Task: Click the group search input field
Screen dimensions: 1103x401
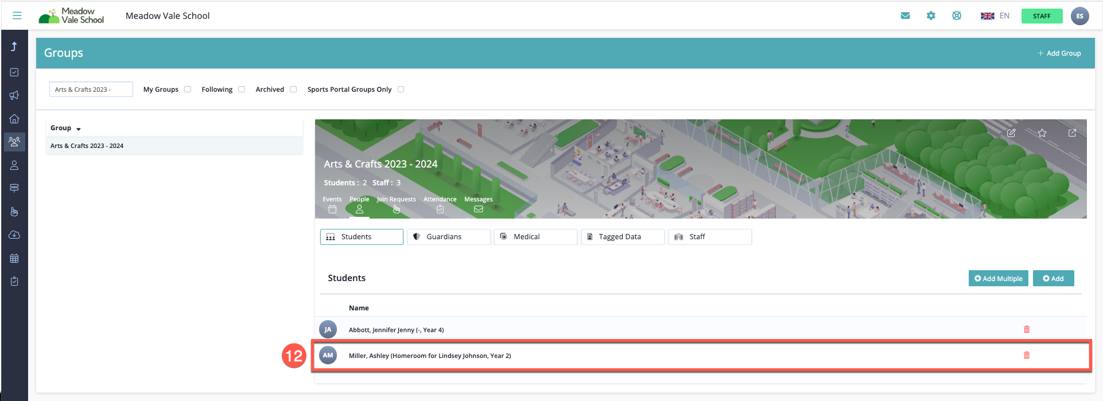Action: 91,89
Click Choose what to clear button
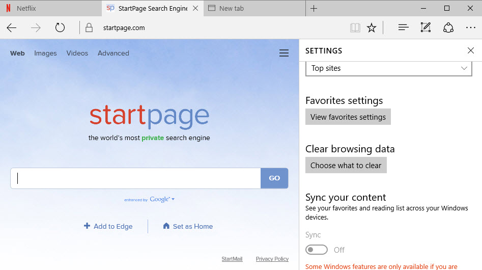 click(x=346, y=166)
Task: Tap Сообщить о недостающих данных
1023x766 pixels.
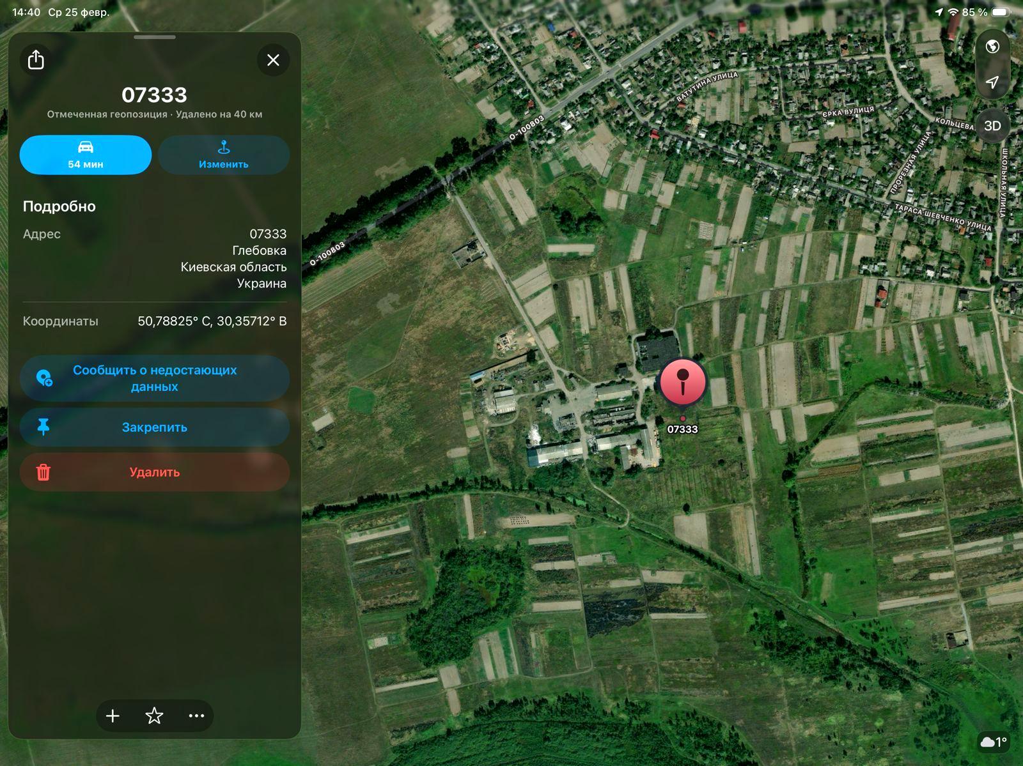Action: pos(154,378)
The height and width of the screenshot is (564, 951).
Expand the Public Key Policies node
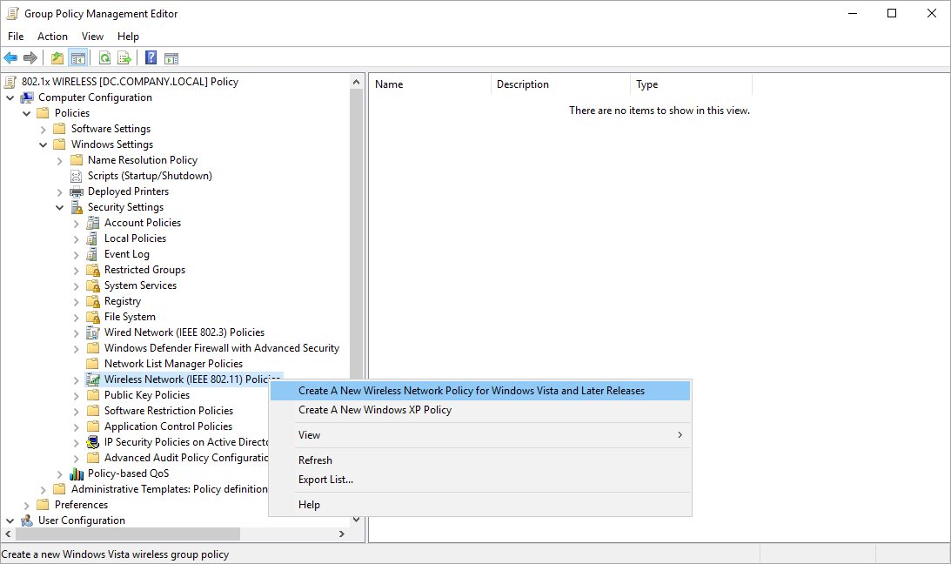click(77, 395)
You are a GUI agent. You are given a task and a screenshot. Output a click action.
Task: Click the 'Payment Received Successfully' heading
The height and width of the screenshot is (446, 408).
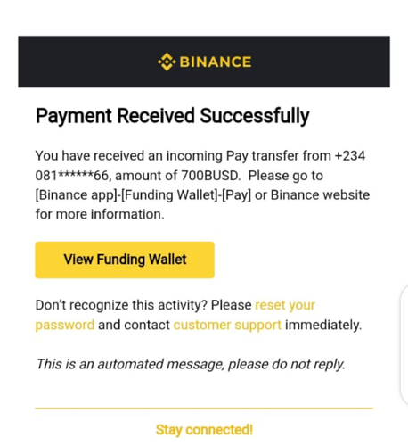coord(172,116)
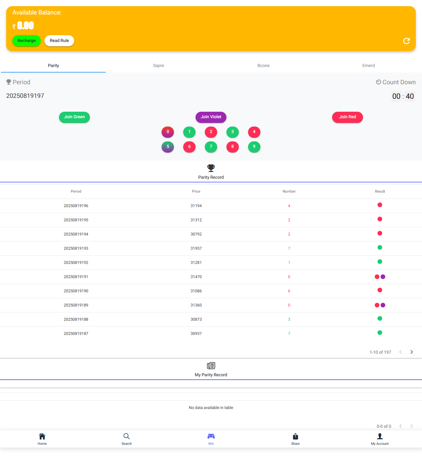Open Search from bottom navigation
The width and height of the screenshot is (422, 463).
pos(127,439)
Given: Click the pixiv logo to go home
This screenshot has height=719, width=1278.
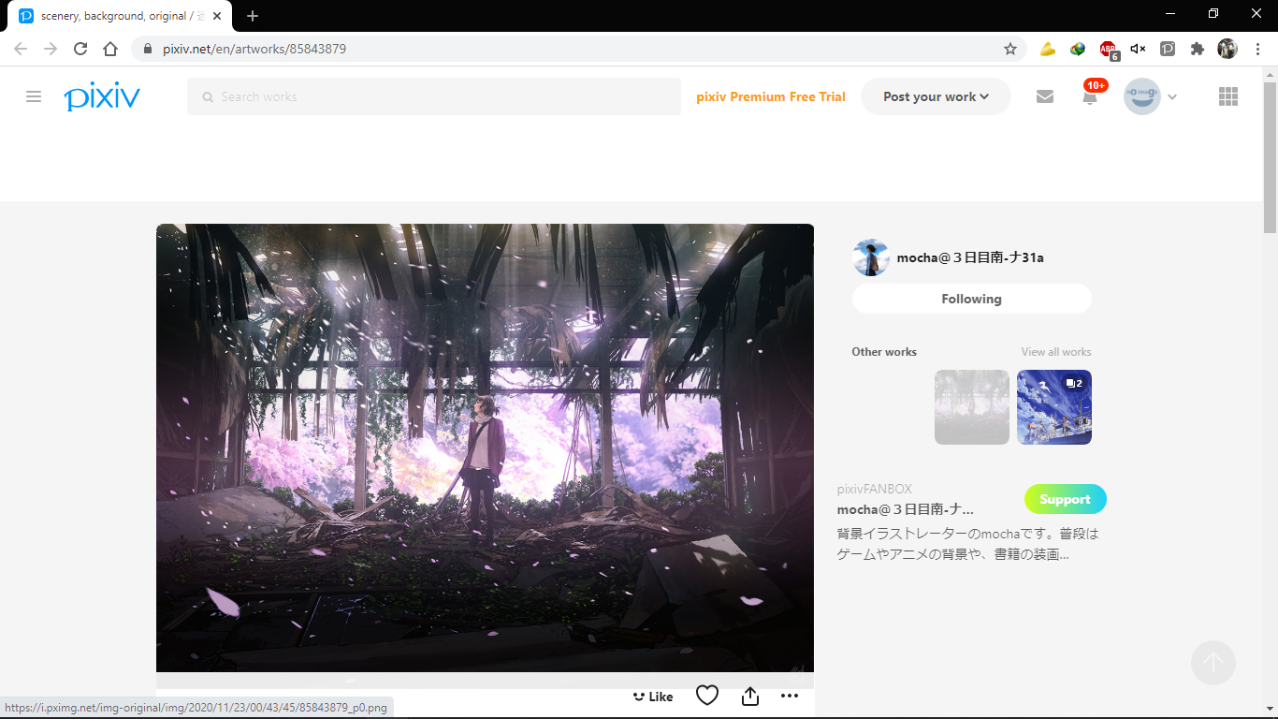Looking at the screenshot, I should pos(102,96).

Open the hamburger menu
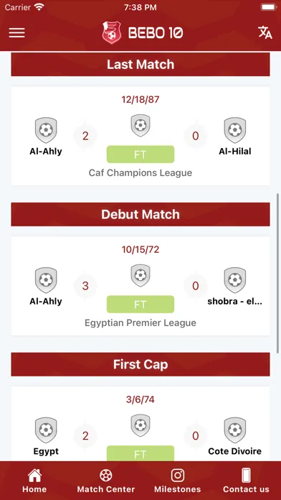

_ _ _ _ _ _ _

[PROBLEM]
Copy the material exactly as written and leave every picture behind.

[ANSWER TO THE PROBLEM]
Task: Click the group search input field
Screen dimensions: 1103x401
Action: 91,89
Click Choose what to clear button
 click(x=346, y=166)
Task: Tap Сообщить о недостающих данных
1023x766 pixels.
Action: pos(154,378)
The height and width of the screenshot is (564, 951).
Expand the Public Key Policies node
click(77, 395)
You are a GUI agent. You are given a task and a screenshot. Output a click action.
Task: Click the 'Payment Received Successfully' heading
The height and width of the screenshot is (446, 408).
coord(172,116)
Open Search from bottom navigation
The width and height of the screenshot is (422, 463).
pos(127,439)
Given: Click the pixiv logo to go home
This screenshot has height=719, width=1278.
Looking at the screenshot, I should pos(102,96).

Open the hamburger menu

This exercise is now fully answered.